◆ Source passage

Gold Star families blast Biden for checking watch during ceremony for fallen
Family members of the US Marines killed in last week’s suicide terror attack at the Kabul airport are slamming President Biden for his behavior at the dignified transfer ceremony over the weekend — with one Gold Star father accusing the commander-in-chief of doing “the most disrespectful thing I’ve ever seen” by repeatedly looking at his watch during the ceremony.
Darin Hoover, the father of Marine Staff Sgt. Taylor Hoover, told Fox News’ Sean Hannity that Biden checked his watch every single time a flag-draped coffin was removed from the hold of the Air Force C-17 Globemaster plane during Sunday’s ceremony at Dover Air Force Base in the president’s home state of Delaware.
“They would release the salute and he looked down at his watch on every last one,” Hoover said. “All 13, he looked down at his watch.”
Mark Schmitz — whose 20-year-old son, Marine Lance Cpl. Jared Schmitz, died in the attack — corroborated Hoover’s story.

◆ Material provided
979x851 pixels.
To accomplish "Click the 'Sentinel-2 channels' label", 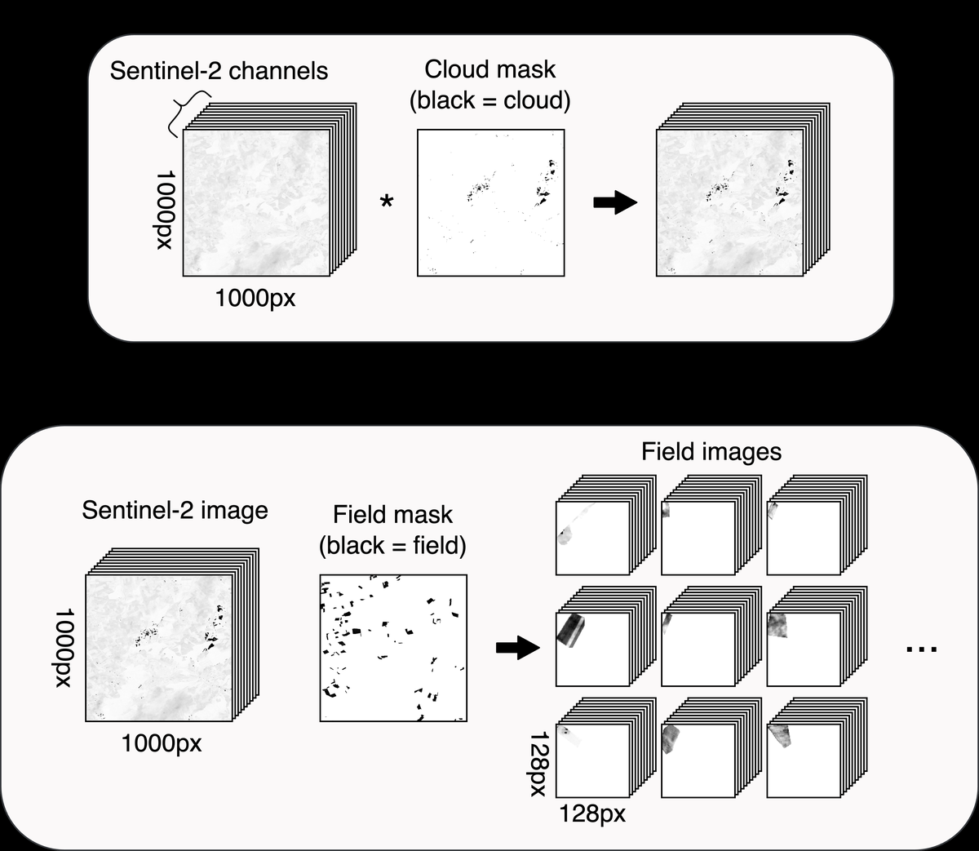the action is pos(219,71).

◆ Task instructions
Reproduce the news article above about Gold Star families and President Biden in full, word for word.

◆ Exercise output
Gold Star families blast Biden for checking watch during ceremony for fallen
Family members of the US Marines killed in last week’s suicide terror attack at the Kabul airport are slamming President Biden for his behavior at the dignified transfer ceremony over the weekend — with one Gold Star father accusing the commander-in-chief of doing “the most disrespectful thing I’ve ever seen” by repeatedly looking at his watch during the ceremony.
Darin Hoover, the father of Marine Staff Sgt. Taylor Hoover, told Fox News’ Sean Hannity that Biden checked his watch every single time a flag-draped coffin was removed from the hold of the Air Force C-17 Globemaster plane during Sunday’s ceremony at Dover Air Force Base in the president’s home state of Delaware.
“They would release the salute and he looked down at his watch on every last one,” Hoover said. “All 13, he looked down at his watch.”
Mark Schmitz — whose 20-year-old son, Marine Lance Cpl. Jared Schmitz, died in the attack — corroborated Hoover’s story.